Les disciples ont dû penser cela aussi ce vendredi où Jésus est mort sur une croix, comme un bandit. Quel échec en apparence ! Pourtant le dimanche suivant, les disciples rencontrent Jésus ressuscité, rempli d’une vie nouvelle, la vie éternelle de Dieu. Alors ils comprennent que Jésus est vraiment le Fils de Dieu. C’est ce témoignage fondamental que les chrétiens transmettent et qui leur fait voir la vie autrement…

En quoi cela fait voir la vie autrement ?

La vie n’est plus arrêtée par la mort. En ressuscitant Jésus, la force de l’amour de Dieu a vaincu la mort ! Les disciples, se souvenant de tout ce qu’ils avaient vécu avec Jésus, ont pris conscience que cette force de Dieu l’avait toujours habité. Tout devenait clair ! Le refus de Jésus d’une puissance guerrière, sa préférence pour les malades et les rejetés, même son acceptation de la mort sur la croix, révèlent la puissance de l’Amour de Dieu. Si j’ouvre mon cœur, cette puissance agira aussi dans ma vie.

Je ne comprends pas tout… toi aussi, tu sembles chercher à comprendre ce que tu crois…

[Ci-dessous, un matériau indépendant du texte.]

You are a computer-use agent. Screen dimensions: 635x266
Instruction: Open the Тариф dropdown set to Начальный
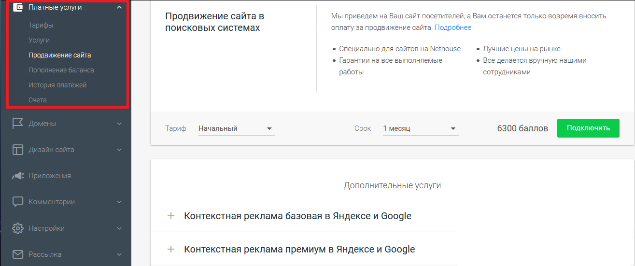[x=236, y=128]
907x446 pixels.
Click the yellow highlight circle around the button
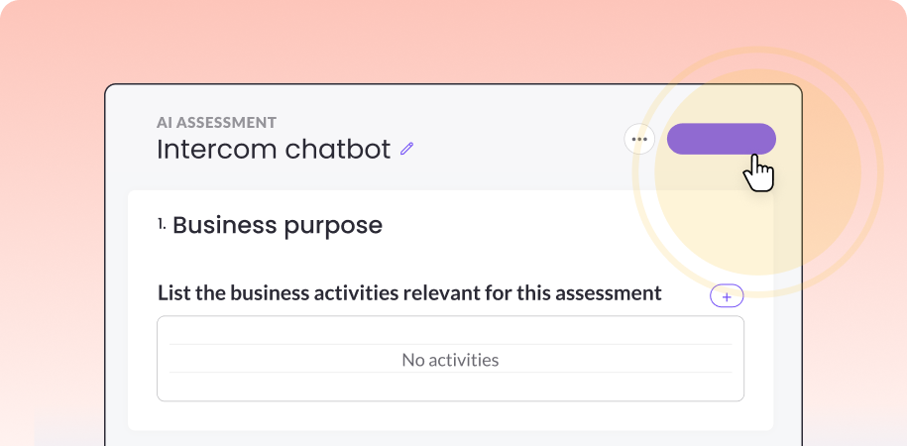coord(757,172)
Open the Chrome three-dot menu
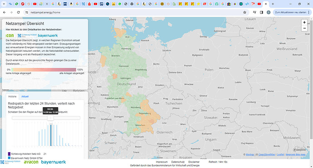This screenshot has width=313, height=168. click(309, 12)
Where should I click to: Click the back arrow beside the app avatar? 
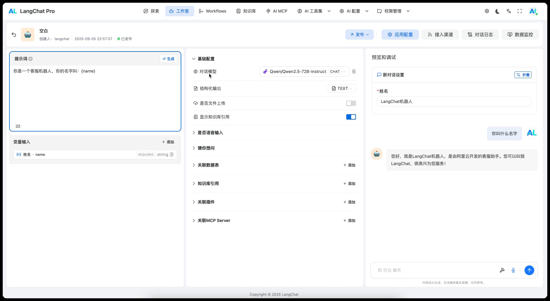(x=14, y=35)
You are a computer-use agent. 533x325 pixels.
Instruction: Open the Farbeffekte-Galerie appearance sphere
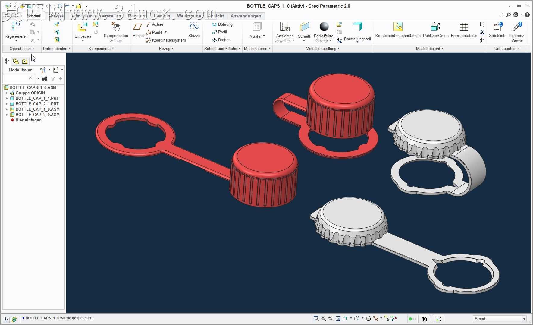pos(324,27)
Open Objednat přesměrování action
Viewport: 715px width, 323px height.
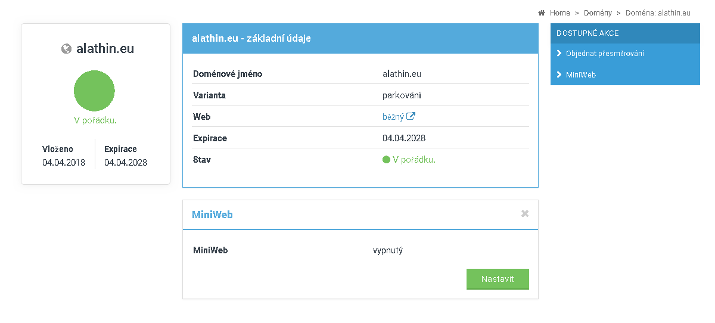pos(605,54)
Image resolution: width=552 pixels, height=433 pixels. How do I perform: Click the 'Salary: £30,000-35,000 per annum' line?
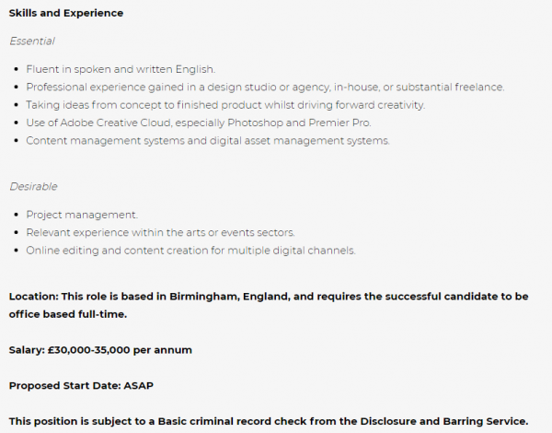click(100, 350)
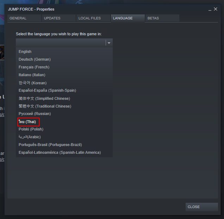The image size is (224, 219).
Task: Close Properties window with X icon
Action: pos(216,9)
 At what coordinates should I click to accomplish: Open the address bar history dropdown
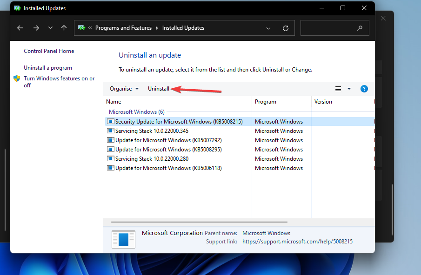(x=268, y=28)
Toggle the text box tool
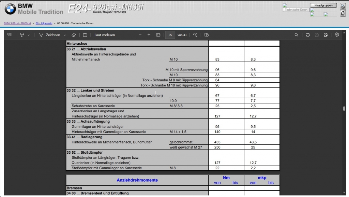The image size is (349, 197). pos(85,35)
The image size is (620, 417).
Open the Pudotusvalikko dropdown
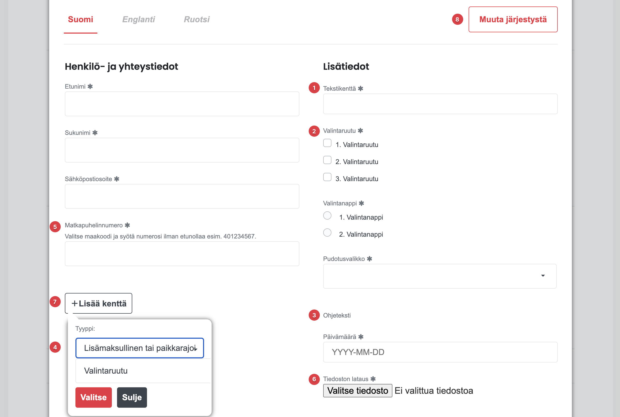(x=440, y=276)
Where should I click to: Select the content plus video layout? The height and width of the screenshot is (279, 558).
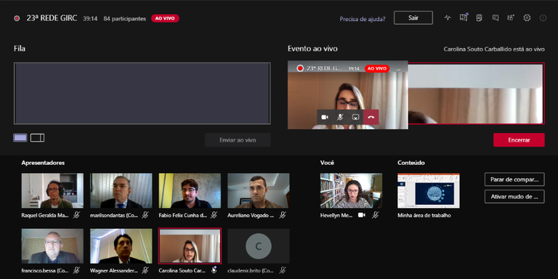(x=37, y=138)
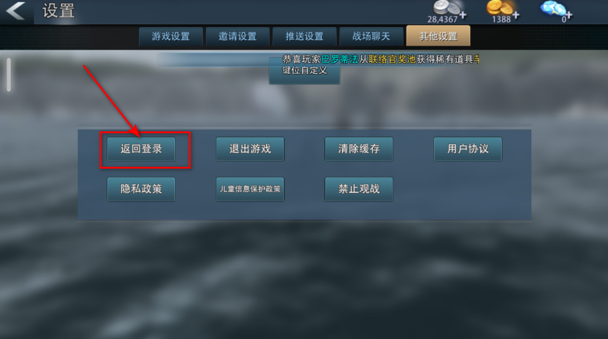Tap plus sign beside diamonds
The image size is (608, 339).
pos(568,15)
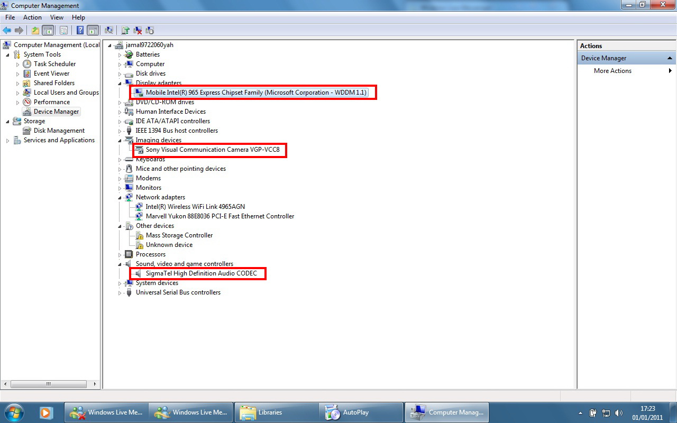Toggle Show/Hide Console Tree toolbar button

pyautogui.click(x=48, y=30)
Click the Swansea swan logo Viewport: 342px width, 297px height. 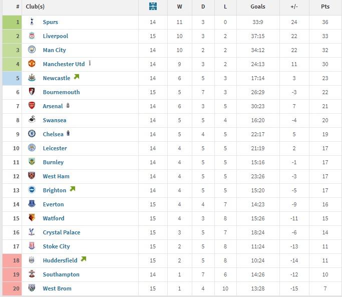[x=32, y=119]
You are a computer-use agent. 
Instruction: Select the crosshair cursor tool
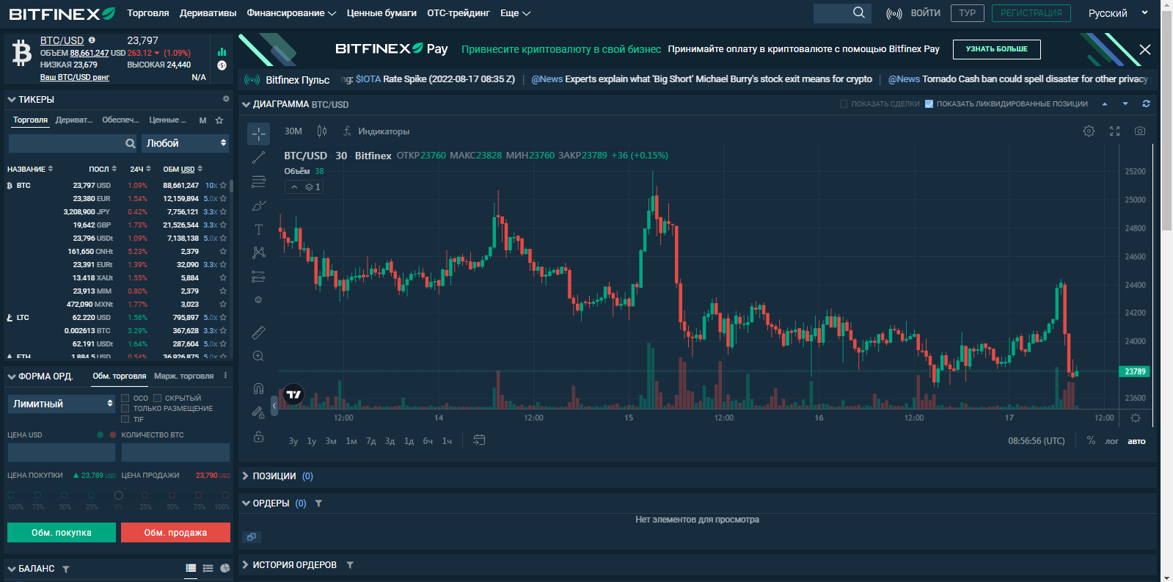[x=258, y=134]
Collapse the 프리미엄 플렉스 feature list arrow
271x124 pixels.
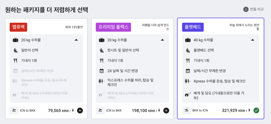(x=162, y=40)
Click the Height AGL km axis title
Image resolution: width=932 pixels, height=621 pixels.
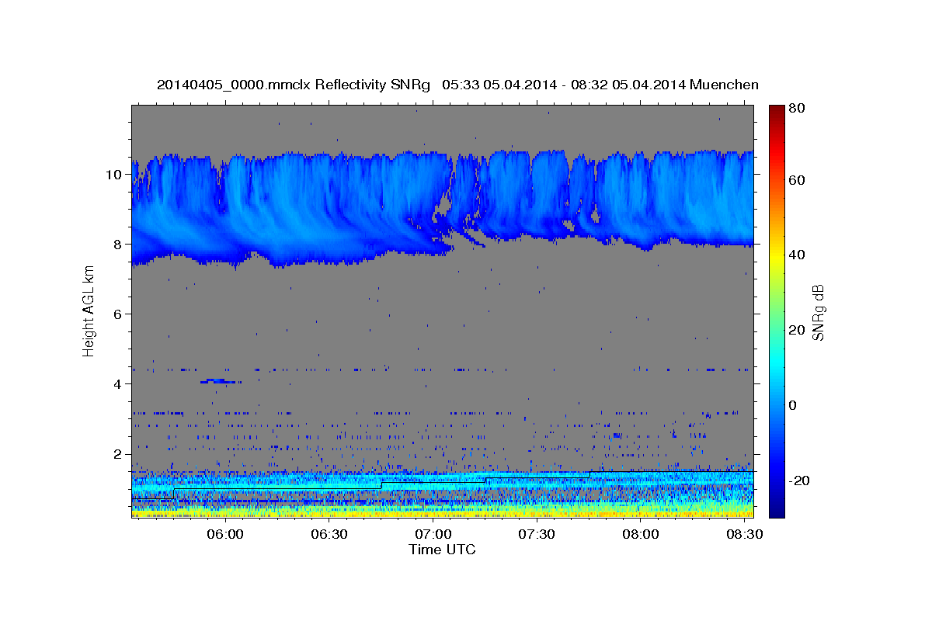[x=89, y=311]
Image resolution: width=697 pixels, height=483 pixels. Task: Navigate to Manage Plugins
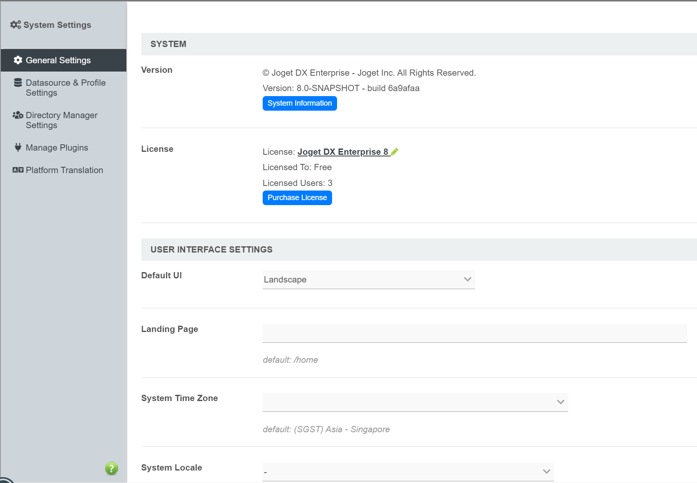pos(57,148)
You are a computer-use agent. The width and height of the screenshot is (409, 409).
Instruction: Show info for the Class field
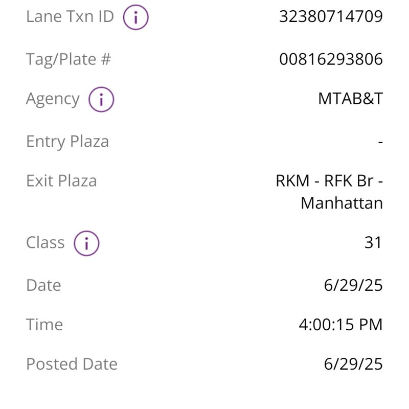click(x=86, y=243)
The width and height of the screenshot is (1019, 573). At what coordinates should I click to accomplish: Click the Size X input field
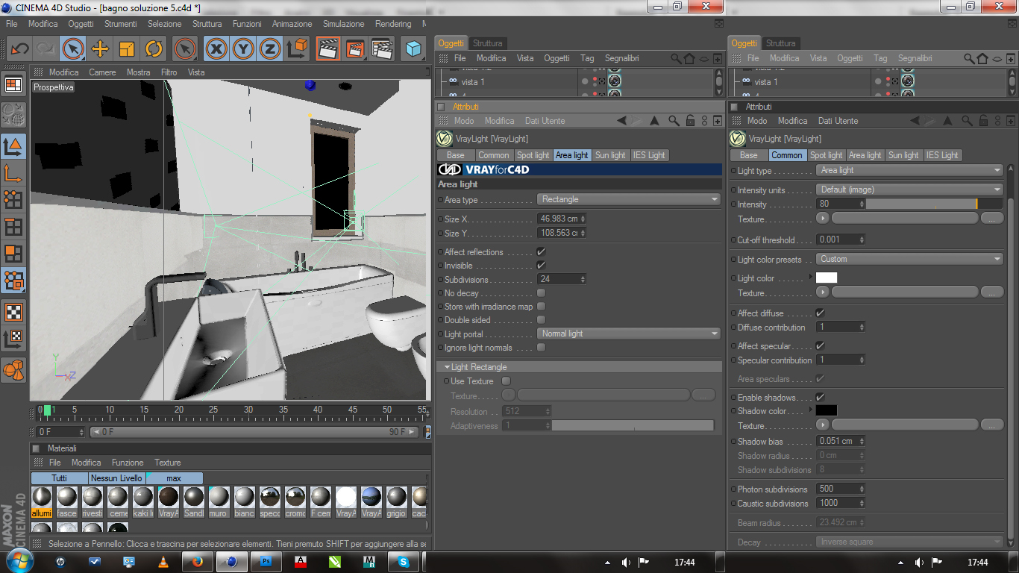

Ma foi chrétienne semble « incroyable », et pourtant je crois encore, de plus en plus. Elle me questionne sans cesse, c’est le mystère d’une Présence, à explorer plus qu’à résoudre. Jésus m’invite à reconnaître Dieu comme un « Père » aimant et à reconnaître tout homme comme un frère à respecter. Cela me pousse à essayer de construire un monde plus humain, plus digne de Dieu. Du moins, je l’espère…

*Loi : Les « dix commandements » et d’autres règles, donnés par Dieu au peuple juif par l’intermédiaire de Moïse.
**Prophète : homme qui reçoit un message divin à transmettre.